Messi mira la copa, solo, luego de perder la final del mundo con Alemania. Messi llora, solo, después de errar el penal contra Chile en Estados Unidos. Messi se lamenta, se agarra la cabeza y quiere evitar las cámaras desde el momento en que suena el himno argentino. Y sigue solo. Y nadie se acerca.
La cinta de plomo que Messi lleva en el brazo lo obliga a tener que ser el que enfrenta todo en soledad, porque es lo que se espera del capitán. Y Messi no quiere eso. Messi quiere un amigo que lo acompañe tomando mate en el ómnibus. Messi quiere un compañero de cuarto que converse con él sobre la vida y no se ponga a mandar videos que van a ser compartidos por cualquiera y replicados en los portales de todo el mundo.
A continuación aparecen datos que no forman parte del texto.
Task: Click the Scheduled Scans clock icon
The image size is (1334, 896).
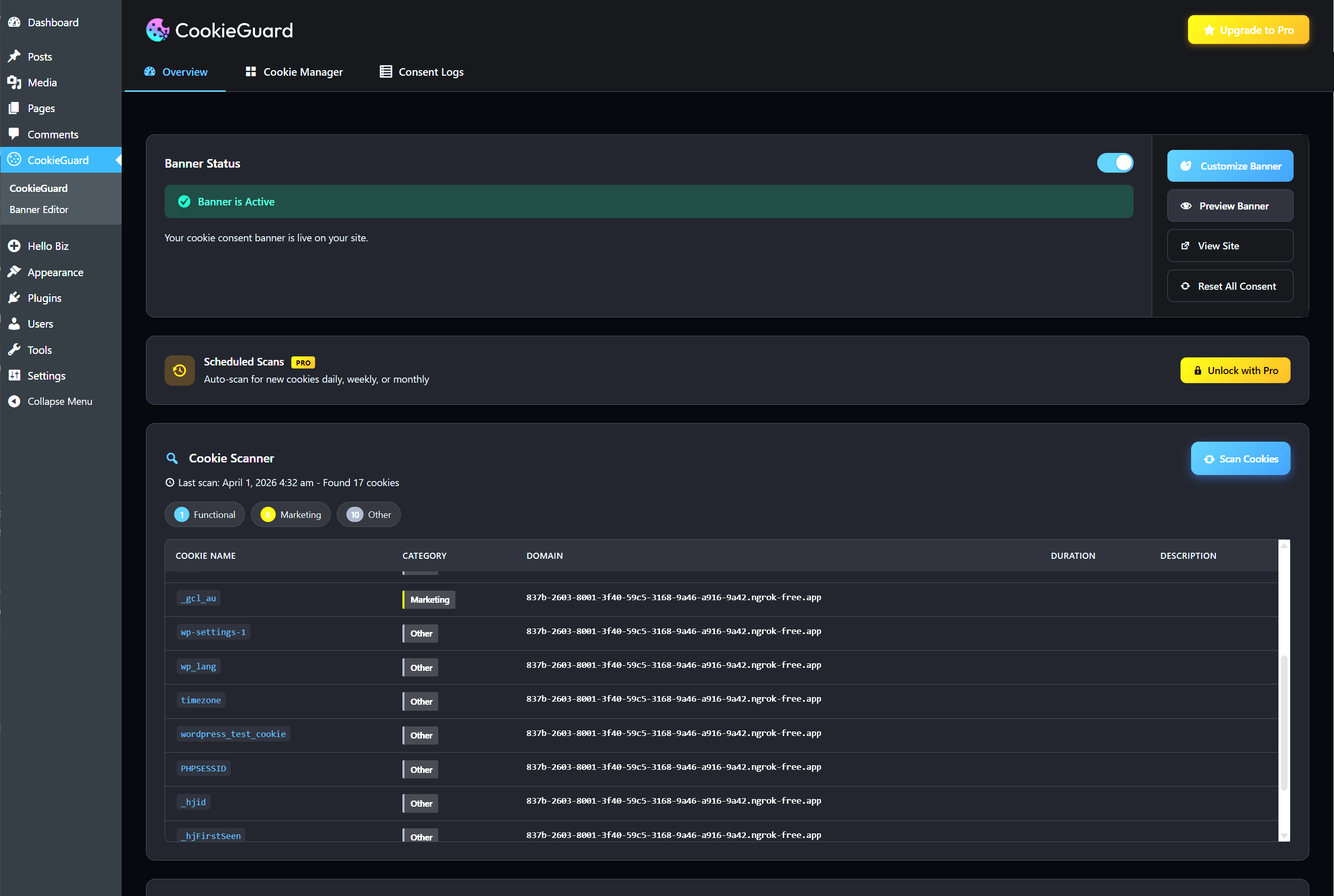Action: point(179,371)
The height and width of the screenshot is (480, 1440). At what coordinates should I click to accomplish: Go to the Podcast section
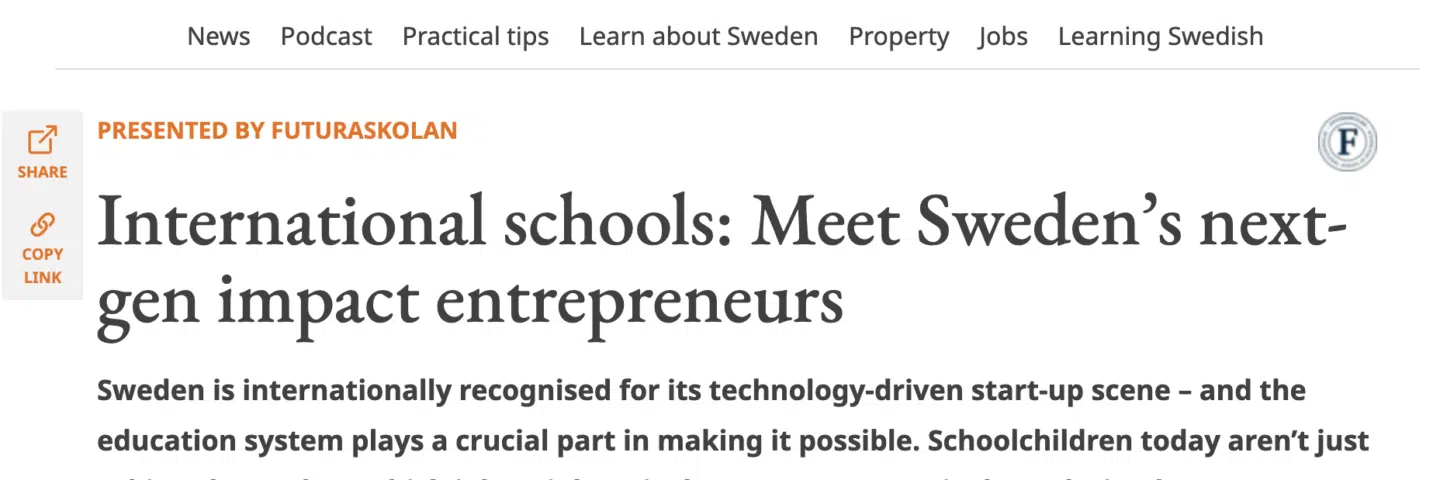[x=326, y=37]
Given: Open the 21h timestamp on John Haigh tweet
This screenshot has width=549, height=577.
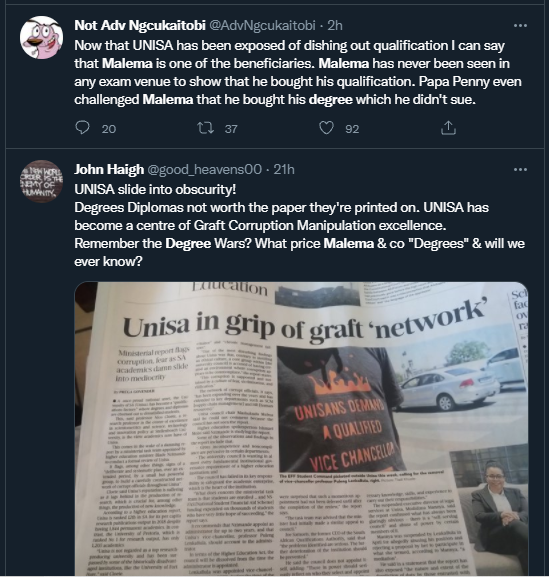Looking at the screenshot, I should point(284,169).
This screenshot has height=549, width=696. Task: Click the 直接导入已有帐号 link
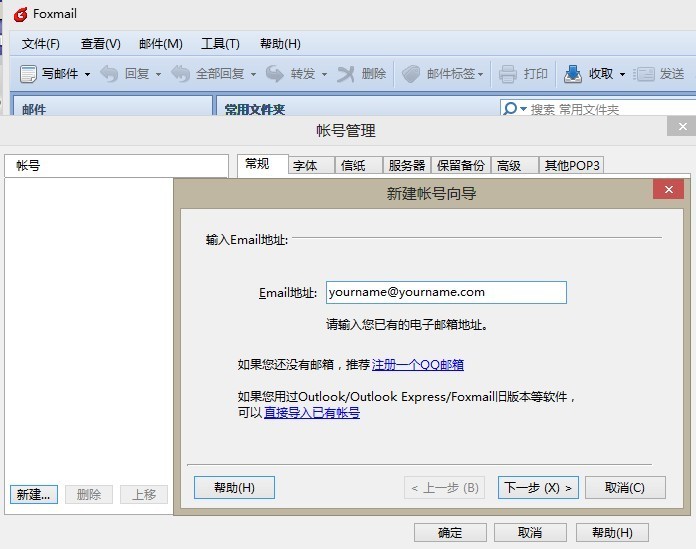311,412
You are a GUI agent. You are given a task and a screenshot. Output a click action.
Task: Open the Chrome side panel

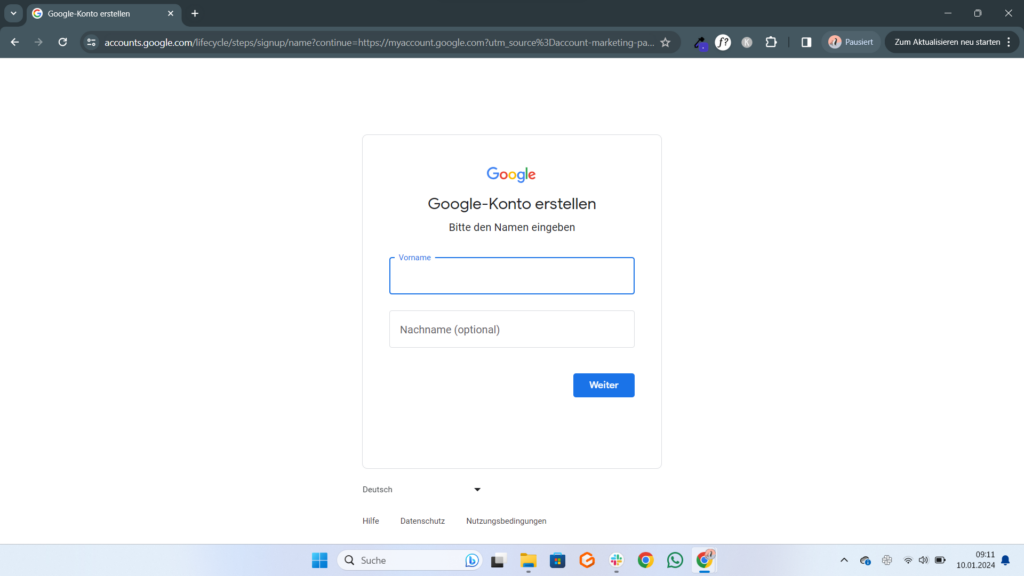click(x=806, y=43)
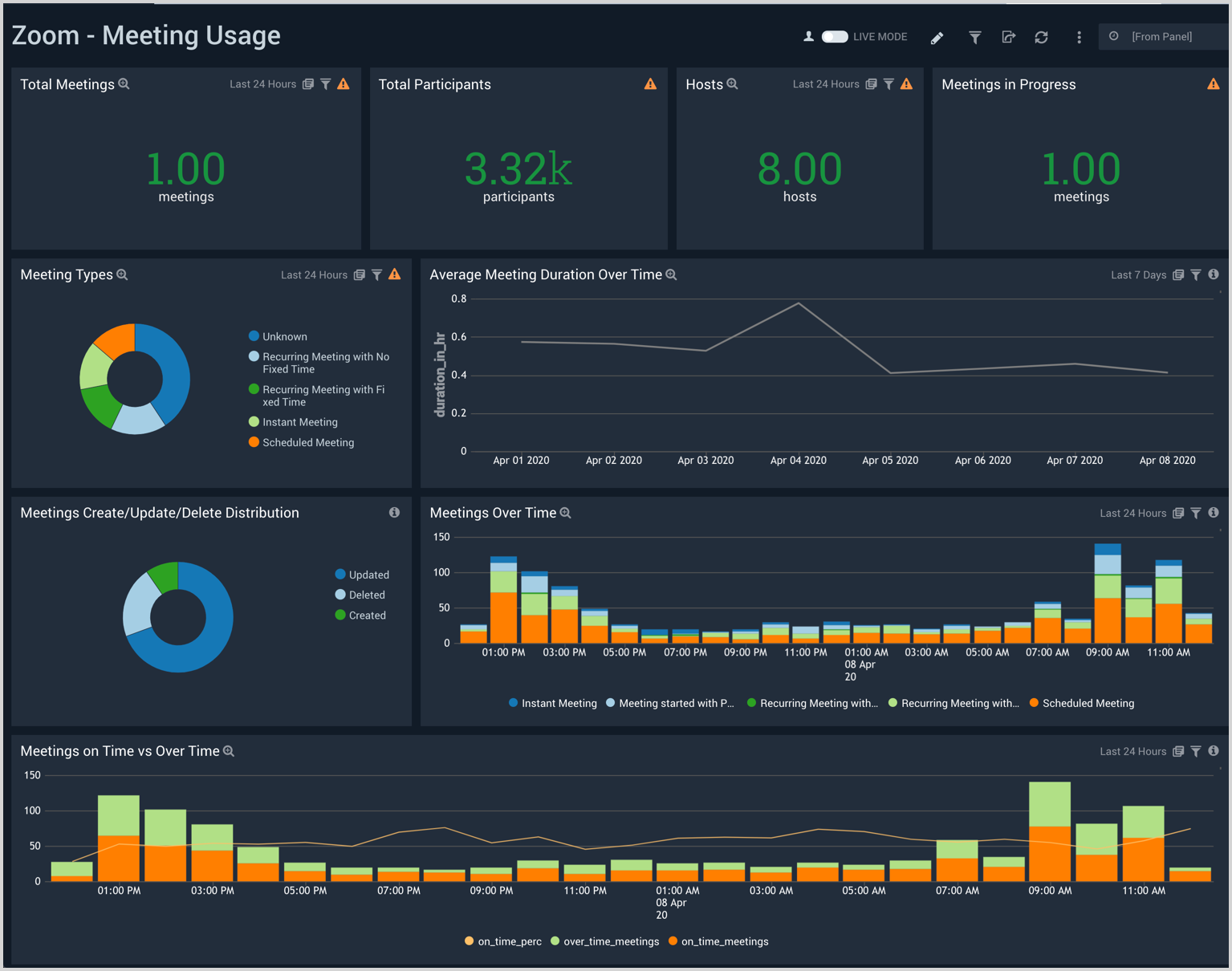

Messi no quiere ser “el presidente del club de amigos”. Messi quiere ganar, pero cada vez que está con Argentina pierde. No pierde Argentina, pierde él. Él que se agarra la cabeza mientras suena el himno. Él que camina en la cancha sin entender cómo es posible que nada salga como lo planearon. Él, que aunque tenga el karma de los penales errados con la selección, igual la agarra y se arriesga. Él, que lo erra. Él, que está por cumplir 31 años pero que igual necesita que alguien, al menos uno de sus compañeros, le diga que está bien, que no pasa nada, que ya va a salir. Pero no. No hay nadie. Solo él, que inclina el torso y se agarra las rodillas y mira hacia abajo, en un gesto que intenta ser de perdón pero que los argentinos no perdonan. No lo perdonan.